- [GIVEN TEXT]
________________________________________

Russia’s damaged Black Sea flagship sinks in latest setback

Kyiv (Ukraine): The flagship of Russia’s Black Sea fleet, a guided-missile cruiser that became a potent target of Ukrainian defiance in the opening days of the war, sank Thursday after it was heavily damaged in the latest setback for Moscow’s invasion.

Ukrainian officials said their forces hit the vessel with missiles, while Russia acknowledged a fire aboard the Moskva but no attack. U.S. and other Western officials could not confirm what caused the blaze.

The loss of the warship named for the Russian capital is a devastating symbolic defeat for Moscow as its troops regroup for a renewed offensive in eastern Ukraine after retreating from much of the north, including the capital, Kyiv.

The Russian Defense Ministry said the ship sank in a storm while being towed to a port.

The ship had the capacity to carry 16 long-range cruise missiles, and its removal reduces Russia’s firepower in the Black Sea. It’s also a blow to Russian prestige in a war already widely seen as a historic blunder. Now entering its eighth week, Russia’s invasion has stalled because of resistance from Ukrainian fighters bolstered by weapons and other aid sent by Western nations.

________________________________________

- [TASK REQUIREMENTS]
Copy out the full article above on the sinking of the Moskva, word for word.

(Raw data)
________________________________________

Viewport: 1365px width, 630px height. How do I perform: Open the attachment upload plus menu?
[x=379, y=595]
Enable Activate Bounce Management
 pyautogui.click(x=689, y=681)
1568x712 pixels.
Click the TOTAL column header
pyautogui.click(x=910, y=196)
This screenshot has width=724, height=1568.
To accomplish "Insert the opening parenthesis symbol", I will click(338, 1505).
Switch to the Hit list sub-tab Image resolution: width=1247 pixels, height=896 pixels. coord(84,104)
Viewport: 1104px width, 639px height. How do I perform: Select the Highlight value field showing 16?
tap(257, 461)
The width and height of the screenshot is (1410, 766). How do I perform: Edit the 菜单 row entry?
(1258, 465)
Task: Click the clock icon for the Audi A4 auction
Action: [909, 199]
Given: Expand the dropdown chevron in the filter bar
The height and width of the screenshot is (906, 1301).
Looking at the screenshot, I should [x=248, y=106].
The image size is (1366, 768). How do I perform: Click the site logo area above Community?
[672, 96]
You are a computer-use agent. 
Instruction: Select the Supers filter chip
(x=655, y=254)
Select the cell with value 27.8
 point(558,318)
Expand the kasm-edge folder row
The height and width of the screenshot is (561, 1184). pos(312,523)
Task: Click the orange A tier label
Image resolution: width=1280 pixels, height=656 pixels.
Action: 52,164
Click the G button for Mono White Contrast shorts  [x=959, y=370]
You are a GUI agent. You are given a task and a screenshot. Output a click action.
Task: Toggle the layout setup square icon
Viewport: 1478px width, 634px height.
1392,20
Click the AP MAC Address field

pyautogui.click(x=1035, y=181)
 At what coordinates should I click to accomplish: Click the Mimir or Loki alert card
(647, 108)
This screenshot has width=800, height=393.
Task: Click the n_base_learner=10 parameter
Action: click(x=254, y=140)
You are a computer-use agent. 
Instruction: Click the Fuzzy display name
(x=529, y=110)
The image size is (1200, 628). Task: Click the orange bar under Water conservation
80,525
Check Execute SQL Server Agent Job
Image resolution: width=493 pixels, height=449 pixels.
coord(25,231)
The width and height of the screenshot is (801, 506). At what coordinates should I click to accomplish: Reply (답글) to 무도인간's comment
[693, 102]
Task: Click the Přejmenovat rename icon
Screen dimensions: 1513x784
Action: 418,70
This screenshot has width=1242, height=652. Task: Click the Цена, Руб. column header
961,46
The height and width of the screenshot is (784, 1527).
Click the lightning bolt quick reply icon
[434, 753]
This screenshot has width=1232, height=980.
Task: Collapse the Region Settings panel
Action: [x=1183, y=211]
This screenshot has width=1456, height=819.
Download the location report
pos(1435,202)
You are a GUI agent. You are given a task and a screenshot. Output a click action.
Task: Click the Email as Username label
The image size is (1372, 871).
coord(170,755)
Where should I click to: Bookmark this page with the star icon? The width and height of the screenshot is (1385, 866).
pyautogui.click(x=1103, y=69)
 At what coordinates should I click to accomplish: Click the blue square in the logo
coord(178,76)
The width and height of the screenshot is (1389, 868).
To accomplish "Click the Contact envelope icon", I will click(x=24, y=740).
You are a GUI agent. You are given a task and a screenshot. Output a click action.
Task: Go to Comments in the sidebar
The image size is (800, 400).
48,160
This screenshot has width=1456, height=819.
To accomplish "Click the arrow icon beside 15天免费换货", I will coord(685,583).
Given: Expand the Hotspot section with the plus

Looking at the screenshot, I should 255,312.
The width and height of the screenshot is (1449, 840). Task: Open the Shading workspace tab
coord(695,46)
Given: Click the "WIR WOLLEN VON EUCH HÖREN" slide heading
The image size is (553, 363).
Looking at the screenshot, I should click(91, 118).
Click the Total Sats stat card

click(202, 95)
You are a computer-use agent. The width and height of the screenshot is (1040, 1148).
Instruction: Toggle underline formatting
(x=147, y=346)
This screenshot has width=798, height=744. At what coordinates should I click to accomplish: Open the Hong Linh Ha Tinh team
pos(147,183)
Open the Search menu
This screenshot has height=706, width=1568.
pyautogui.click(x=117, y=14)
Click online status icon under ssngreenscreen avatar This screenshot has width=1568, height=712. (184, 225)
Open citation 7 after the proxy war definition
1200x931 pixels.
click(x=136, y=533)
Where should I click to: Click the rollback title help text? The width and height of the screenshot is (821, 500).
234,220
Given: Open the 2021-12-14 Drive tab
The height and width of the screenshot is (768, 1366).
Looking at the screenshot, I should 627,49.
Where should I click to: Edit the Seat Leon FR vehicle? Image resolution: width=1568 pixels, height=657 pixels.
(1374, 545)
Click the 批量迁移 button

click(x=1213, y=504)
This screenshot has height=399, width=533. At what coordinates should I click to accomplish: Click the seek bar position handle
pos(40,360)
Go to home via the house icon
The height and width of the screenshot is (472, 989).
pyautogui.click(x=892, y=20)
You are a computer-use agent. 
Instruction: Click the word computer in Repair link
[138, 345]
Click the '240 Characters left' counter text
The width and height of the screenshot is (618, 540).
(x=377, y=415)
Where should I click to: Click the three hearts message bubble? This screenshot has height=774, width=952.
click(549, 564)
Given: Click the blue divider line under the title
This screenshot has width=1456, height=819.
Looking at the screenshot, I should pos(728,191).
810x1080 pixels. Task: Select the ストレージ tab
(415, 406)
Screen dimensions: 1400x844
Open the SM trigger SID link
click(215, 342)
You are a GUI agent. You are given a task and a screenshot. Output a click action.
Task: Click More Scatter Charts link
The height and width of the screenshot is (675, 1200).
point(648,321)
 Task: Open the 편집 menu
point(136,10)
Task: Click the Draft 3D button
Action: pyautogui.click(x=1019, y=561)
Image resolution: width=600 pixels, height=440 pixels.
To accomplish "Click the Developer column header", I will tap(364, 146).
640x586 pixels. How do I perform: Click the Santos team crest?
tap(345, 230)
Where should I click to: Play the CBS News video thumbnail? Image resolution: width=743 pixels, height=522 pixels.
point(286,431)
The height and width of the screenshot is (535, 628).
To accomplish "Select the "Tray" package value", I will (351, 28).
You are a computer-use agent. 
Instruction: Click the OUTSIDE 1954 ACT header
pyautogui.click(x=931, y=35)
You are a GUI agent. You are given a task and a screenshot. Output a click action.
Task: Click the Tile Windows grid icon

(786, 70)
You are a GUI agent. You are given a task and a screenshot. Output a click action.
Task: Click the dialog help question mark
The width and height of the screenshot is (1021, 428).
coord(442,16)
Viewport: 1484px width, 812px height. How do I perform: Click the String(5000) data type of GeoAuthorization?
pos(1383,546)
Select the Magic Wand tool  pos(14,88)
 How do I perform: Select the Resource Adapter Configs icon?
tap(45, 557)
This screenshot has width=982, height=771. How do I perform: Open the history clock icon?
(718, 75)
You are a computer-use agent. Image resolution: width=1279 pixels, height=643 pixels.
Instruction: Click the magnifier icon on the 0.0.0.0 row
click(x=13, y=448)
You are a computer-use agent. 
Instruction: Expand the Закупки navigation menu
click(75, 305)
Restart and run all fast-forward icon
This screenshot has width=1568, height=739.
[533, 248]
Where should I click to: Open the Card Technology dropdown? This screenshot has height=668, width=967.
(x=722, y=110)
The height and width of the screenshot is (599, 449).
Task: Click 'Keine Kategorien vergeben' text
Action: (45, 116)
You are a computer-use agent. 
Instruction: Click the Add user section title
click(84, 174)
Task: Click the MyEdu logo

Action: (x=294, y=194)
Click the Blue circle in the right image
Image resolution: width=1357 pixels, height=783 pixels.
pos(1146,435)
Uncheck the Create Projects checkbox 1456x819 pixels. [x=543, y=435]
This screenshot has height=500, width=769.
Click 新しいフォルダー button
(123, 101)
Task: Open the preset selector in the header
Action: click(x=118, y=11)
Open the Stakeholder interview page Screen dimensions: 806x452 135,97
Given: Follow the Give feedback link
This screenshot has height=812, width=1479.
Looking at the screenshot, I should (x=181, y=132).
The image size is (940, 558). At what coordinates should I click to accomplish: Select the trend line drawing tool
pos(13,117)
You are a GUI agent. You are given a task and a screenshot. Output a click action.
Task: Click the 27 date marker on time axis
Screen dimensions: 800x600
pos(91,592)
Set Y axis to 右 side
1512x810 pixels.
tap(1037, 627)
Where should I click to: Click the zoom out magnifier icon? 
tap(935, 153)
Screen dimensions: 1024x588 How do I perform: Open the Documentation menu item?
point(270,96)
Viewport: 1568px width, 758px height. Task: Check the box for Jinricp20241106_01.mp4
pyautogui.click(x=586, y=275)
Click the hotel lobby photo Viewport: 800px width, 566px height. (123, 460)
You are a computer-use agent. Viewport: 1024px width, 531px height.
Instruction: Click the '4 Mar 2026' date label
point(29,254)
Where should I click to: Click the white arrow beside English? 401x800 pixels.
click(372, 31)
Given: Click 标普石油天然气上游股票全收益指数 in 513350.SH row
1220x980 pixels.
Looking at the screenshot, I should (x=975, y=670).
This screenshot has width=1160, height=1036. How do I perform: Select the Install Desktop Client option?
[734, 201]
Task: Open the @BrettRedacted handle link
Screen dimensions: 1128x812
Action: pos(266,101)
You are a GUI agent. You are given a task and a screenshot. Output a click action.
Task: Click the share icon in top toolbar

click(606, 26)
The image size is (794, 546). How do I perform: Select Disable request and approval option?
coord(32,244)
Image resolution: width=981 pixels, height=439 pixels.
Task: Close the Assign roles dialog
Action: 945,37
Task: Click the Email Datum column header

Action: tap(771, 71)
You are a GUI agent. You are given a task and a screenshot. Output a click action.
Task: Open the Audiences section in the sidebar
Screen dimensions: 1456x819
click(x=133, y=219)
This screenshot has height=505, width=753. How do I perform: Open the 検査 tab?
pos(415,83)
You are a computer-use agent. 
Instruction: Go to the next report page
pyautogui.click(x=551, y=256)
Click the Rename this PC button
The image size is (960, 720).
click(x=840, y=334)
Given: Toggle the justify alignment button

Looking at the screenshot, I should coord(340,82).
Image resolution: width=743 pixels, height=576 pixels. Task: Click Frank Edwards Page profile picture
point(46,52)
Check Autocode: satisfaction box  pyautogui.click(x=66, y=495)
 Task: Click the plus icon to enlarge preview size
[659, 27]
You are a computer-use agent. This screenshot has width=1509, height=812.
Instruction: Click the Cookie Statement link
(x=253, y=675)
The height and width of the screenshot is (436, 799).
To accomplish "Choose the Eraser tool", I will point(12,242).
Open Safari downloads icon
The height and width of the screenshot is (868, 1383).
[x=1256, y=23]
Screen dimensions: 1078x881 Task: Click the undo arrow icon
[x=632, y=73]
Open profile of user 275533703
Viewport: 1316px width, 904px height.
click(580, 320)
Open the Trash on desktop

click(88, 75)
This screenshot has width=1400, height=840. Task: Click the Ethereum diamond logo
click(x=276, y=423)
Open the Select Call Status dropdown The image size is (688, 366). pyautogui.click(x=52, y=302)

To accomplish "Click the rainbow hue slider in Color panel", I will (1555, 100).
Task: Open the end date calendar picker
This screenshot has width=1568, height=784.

________________________________________

- [WORKED SOLUTION]
Russia’s damaged Black Sea flagship sinks in latest setback

Kyiv (Ukraine): The flagship of Russia’s Black Sea fleet, a guided-missile cruiser that became a potent target of Ukrainian defiance in the opening days of the war, sank Thursday after it was heavily damaged in the latest setback for Moscow’s invasion.

Ukrainian officials said their forces hit the vessel with missiles, while Russia acknowledged a fire aboard the Moskva but no attack. U.S. and other Western officials could not confirm what caused the blaze.

The loss of the warship named for the Russian capital is a devastating symbolic defeat for Moscow as its troops regroup for a renewed offensive in eastern Ukraine after retreating from much of the north, including the capital, Kyiv.

The Russian Defense Ministry said the ship sank in a storm while being towed to a port.

The ship had the capacity to carry 16 long-range cruise missiles, and its removal reduces Russia’s firepower in the Black Sea. It’s also a blow to Russian prestige in a war already widely seen as a historic blunder. Now entering its eighth week, Russia’s invasion has stalled because of resistance from Ukrainian fighters bolstered by weapons and other aid sent by Western nations.